## Selected extract:

▬▬▬

Data Sources
Data sources provide the knowledge your chatbot uses to answer questions. You can add website URLs, upload files, or enter text directly. All data sources are managed in the Data Sources tab of your chatbot's detail page.
Website URLs
Enter URLs to crawl and index. WebChatAgent automatically crawls the pages and extracts content for your chatbot's knowledge base.
Adding a Website
- Click Add Website in the Data Sources tab
- Enter the website URL (e.g.
example.com—https://is added automatically) - Configure optional advanced settings (see below)
- Click Add to start crawling
Advanced Settings
| Field | Description | Default |
|---|---|---|
| Crawl Depth | How many link levels deep to crawl. 0 = only this page, empty = unlimited depth. | Empty (unlimited) |
| CSS Selectors | Comma-separated CSS selectors to target specific content areas (e.g. article, .content, #main-body). When set, only content within these selectors is extracted. | Empty (full page) |
| Exclude URL Patterns | Comma-separated URL patterns to skip during crawling (e.g. /login, /impressum, */amp/*). | Empty |
| Auto Re-index Interval | How often to automatically re-crawl and update the content. Options: Every 3 days, Every 7 days, Every 30 days. | Disabled |
When to Use CSS Selectors
CSS selectors help you extract only the relevant content from a page. This is useful when:
- Your pages have navigation menus, footers, or sidebars you want to exclude
- You want to focus on the main article content only
- The page contains ads or unrelated widgets
Example: To extract only the main content area and skip navigation:
article, .main-content, #post-body
When to Use Exclude URL Patterns
Exclude patterns prevent specific pages from being indexed (added to your chatbot's knowledge base). Common use cases:
- Login/admin pages:
/login, /admin, /wp-admin - Legal pages:
/impressum, /privacy-policy, /terms - Duplicate content:
*/amp/*, */print/* - Category/tag archives:
/category/*, /tag/*(often duplicate content) - Query parameters:
?hitsPerPage— excludes all URLs containing this parameter (e.g. search result pages with pagination)
Important details:
- Patterns are case-sensitive.
/Aboutand/aboutare treated as different patterns. Make sure your patterns match the exact casing used in your URLs. - Excluded pages are not indexed, but their links are still followed. The crawler will still discover and crawl pages linked from excluded URLs — only the excluded page itself is skipped for indexing. This means excluding a category page like
/blog/category/newswill prevent that listing page from being indexed, but the individual blog posts linked from it will still be crawled and indexed (unless they also match an exclude pattern).
Language Considerations
If your website has multilingual content (e.g. /en/about and /de/about), it is strongly recommended to index only one language. Indexing the same content in multiple languages leads to:
- Duplicate information consuming your page quota unnecessarily
- Lower retrieval quality as the AI may pull answers from the wrong language
- Wasted token budget on redundant content
Choose the language your customers most frequently use, or the language that matches your chatbot's primary audience.
Text Data Sources
You can manually enter text content as a data source. This is ideal for FAQs, internal knowledge, or content that doesn't exist on a website.

▬▬▬

## Available data:
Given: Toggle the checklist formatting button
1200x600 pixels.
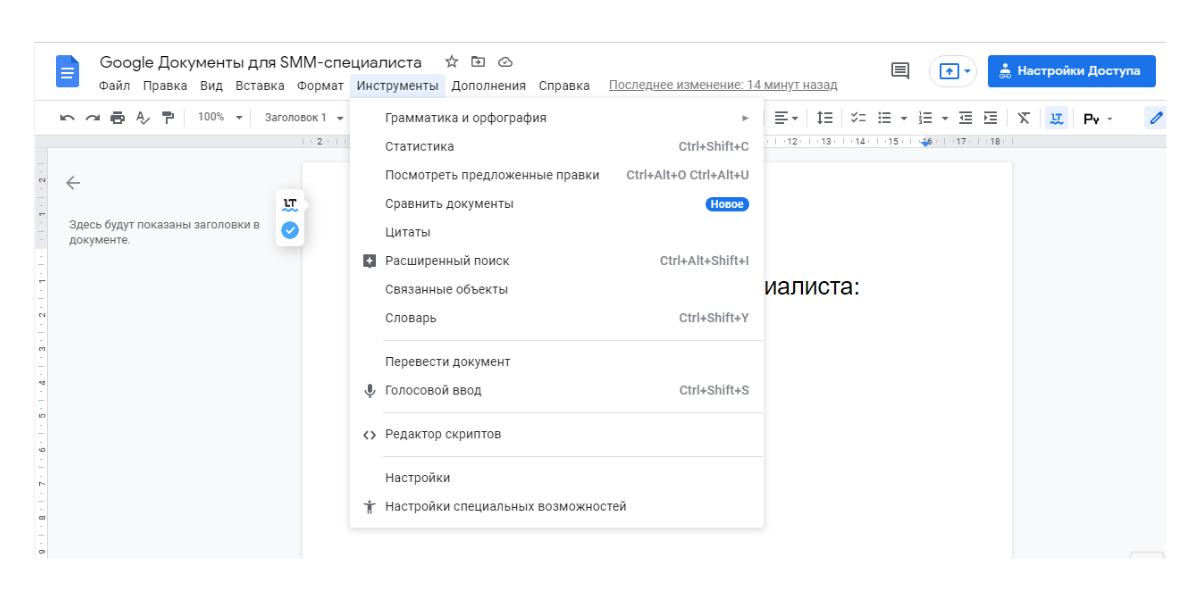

▬▬▬

## Instructions:
- A) Please retype the data sources page from "Text Data Sources" to "on a website." with no changes.
- B) Answer these from the data sources page:
(i) What is the default value of the Auto Re-index Interval setting?
(ii) Are exclude URL patterns case-sensitive?
(iii) For what kinds of content is manually entered text described as ideal?
Nothing in the listing is needed for this work.

## Replies:
- A)
Text Data Sources
You can manually enter text content as a data source. This is ideal for FAQs, internal knowledge, or content that doesn't exist on a website.

- B)
(i) Disabled
(ii) Yes
(iii) FAQs, internal knowledge, or content that doesn't exist on a website